According to a recent special on NBC, “The American Alcoholic,” we have six million hard-core alcoholics in America. SIX MILLION. The program focused mostly on the curing of alcoholics in state hospitals. It was admitted that next to nothing was known about the causes of alcoholism. A pamphlet put out by the U.S. Government, “Alcohol and Alcoholism” (1967), estimates the adult drinking population as eighty million. America is a nation afloat on a sea of alcohol.
The social center (except for the drug culture) is the lounge. the bar, the discotheque. Bourbon has been given official sanction by LBJ. Prohibition has come and gone, a dismal failure, and the old temperance spirit has vanished.
Despite the known destructiveness of alcohol, drinking is on the increase. Alcohol has been proven a depressant, but it has also been proven to act negatively upon the regulatory structure of the brain, the reticular formation, the so-called master switchboard or activating system of the brain. The physiological effect is obvious, but what of the effect on our spirit, our very soul. As the philosophic bar napkin says, “The marriage of Scotch and water is the beginning of many a divorce.”
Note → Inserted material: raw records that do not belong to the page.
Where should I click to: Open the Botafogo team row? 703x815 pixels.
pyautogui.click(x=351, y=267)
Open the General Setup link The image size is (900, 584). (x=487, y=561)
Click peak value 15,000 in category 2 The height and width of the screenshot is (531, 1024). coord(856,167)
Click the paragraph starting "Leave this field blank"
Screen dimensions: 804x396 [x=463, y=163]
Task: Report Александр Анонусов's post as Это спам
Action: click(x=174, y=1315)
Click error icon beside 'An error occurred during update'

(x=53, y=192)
On January 1, 1967, I made a resolution to never drink alcoholic beverages again. On St. Patrick’s Day of that year I broke my vow, returning to Lou Walker’s to be intoxicated again with Irish-American nostalgia and beer. As it stands now, I am drinking less and less, and coming to some conclusions about the whole problem of drinking in America.
One of these conclusions is that many drinkers are not at all thirsty for beer, but are literally starving to death. I have seen hundreds of drinkers eat substitute meals of hard-boiled eggs, peanuts and electrified sandwiches, and then, when the bar closed, seek out some all night restaurant, where they will consume rubbery pancakes, greasy sausages and oil-soaked potatoes.
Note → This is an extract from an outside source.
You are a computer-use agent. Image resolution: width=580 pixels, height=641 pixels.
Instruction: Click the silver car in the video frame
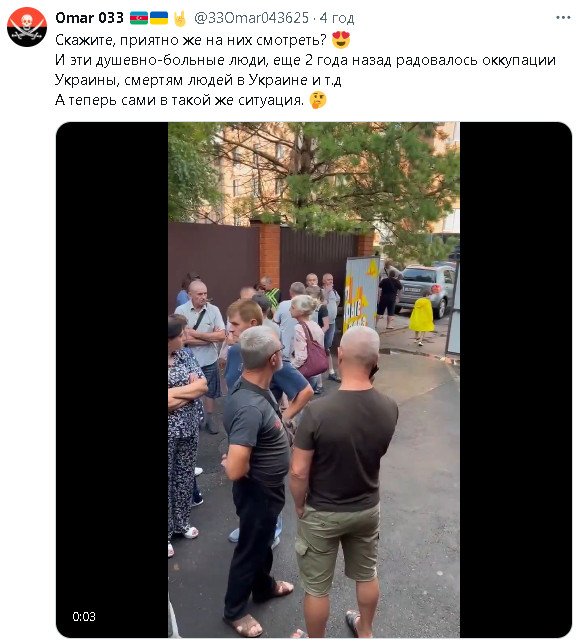point(426,289)
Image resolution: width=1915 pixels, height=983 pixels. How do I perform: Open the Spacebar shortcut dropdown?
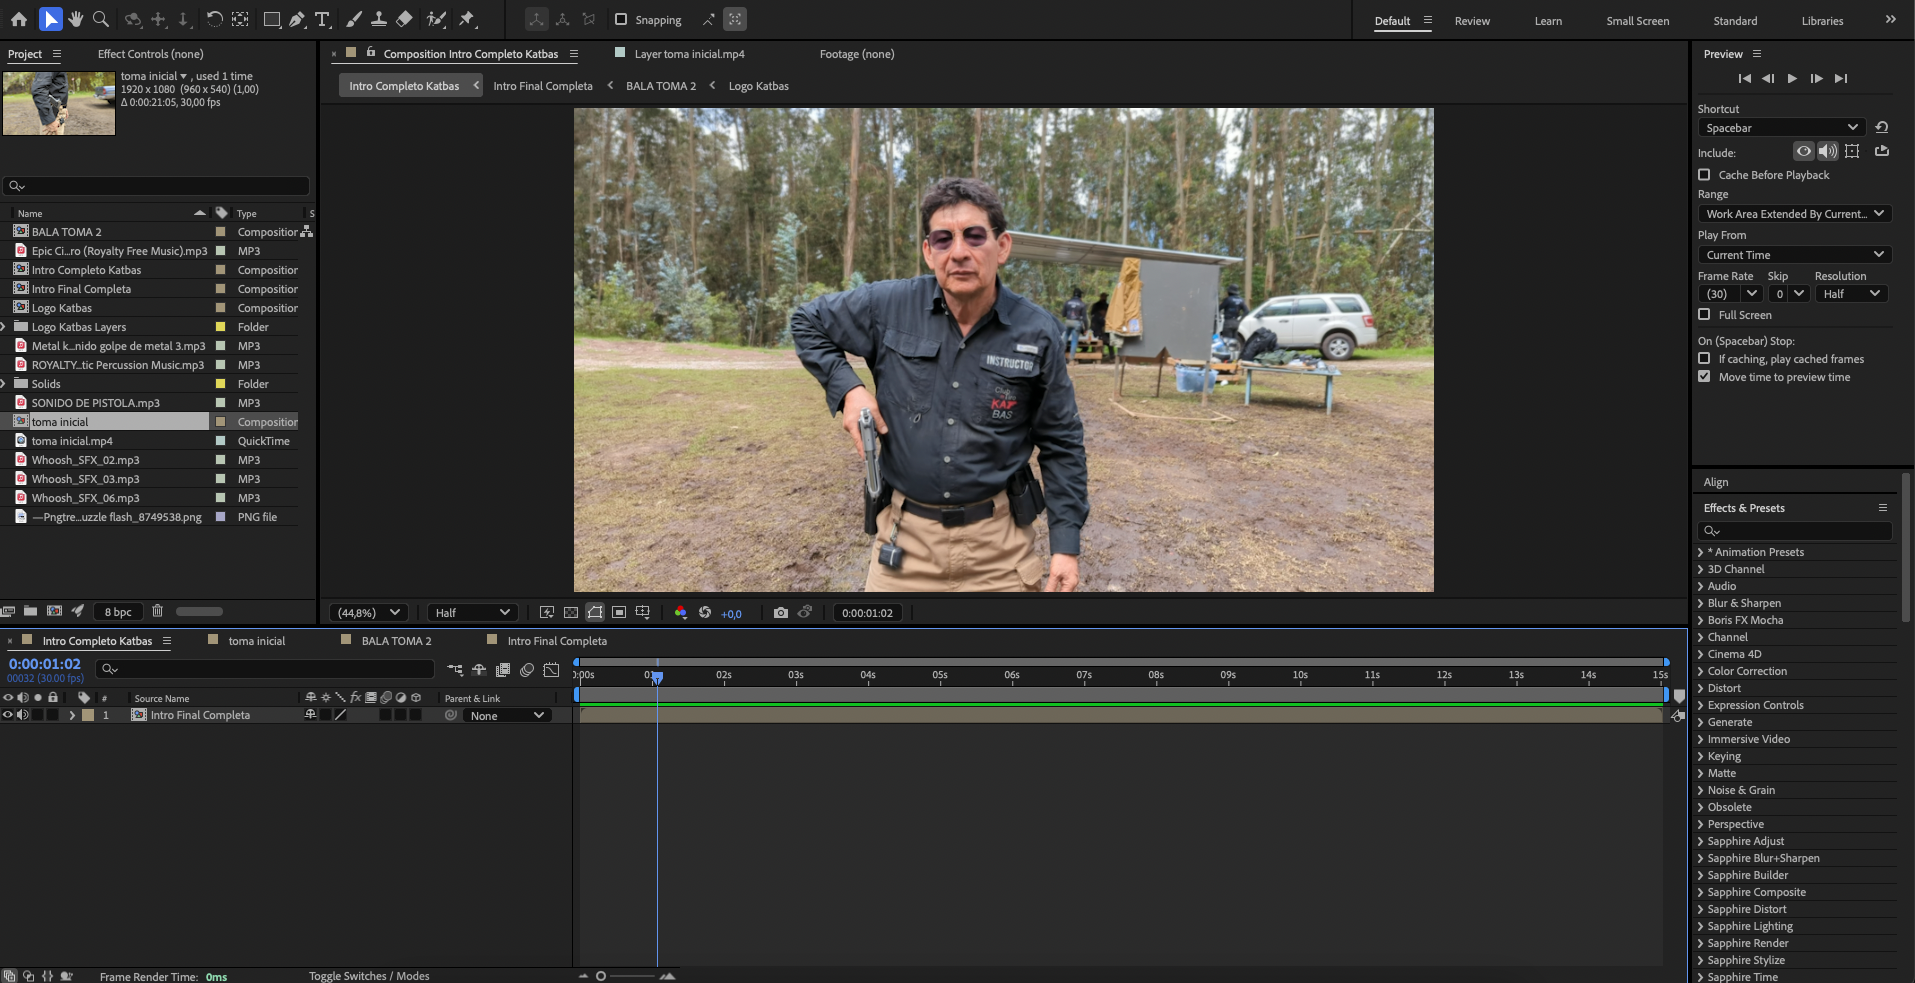pyautogui.click(x=1781, y=128)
These people are suffering from malnutrition, the American Malnutrition of bad food eaten too quickly.
Another conclusion: many people assume the false analogy that creativity is associated with drunkenness because some creative men are famous drunks. Thoreau said, “I believe that water is the only drink for a wise man,” and I agree with him. For every Dylan Thomas there is a Shelley, who said, “Drink no liquid but water restored to its original purity by distillation.”
It would be impossible to calculate the damaging prestige given to drinking by such clowns as Dean Martin, who pretends for his audience to be a sot, whereas in reality, as he has stated in an interview, he hardly drinks at all. Real drunks, such as W.C. Fields, add romantic glamour to lifelong indulgence.
The philosophic drinker thinks, sardonically, that we are all dying and soon to die: he thinks we should go out boozing, laughing, as it were, in the face of death, red wine dribbling our chin. “I die, therefore I drink,” is inscribed on his forehead, a defiant epitaph. I would rather we sobered up and looked at the world around us and within.
If it is sensual love we seek in the dim lounges, let us give up pretending and looking, and love in the light of day.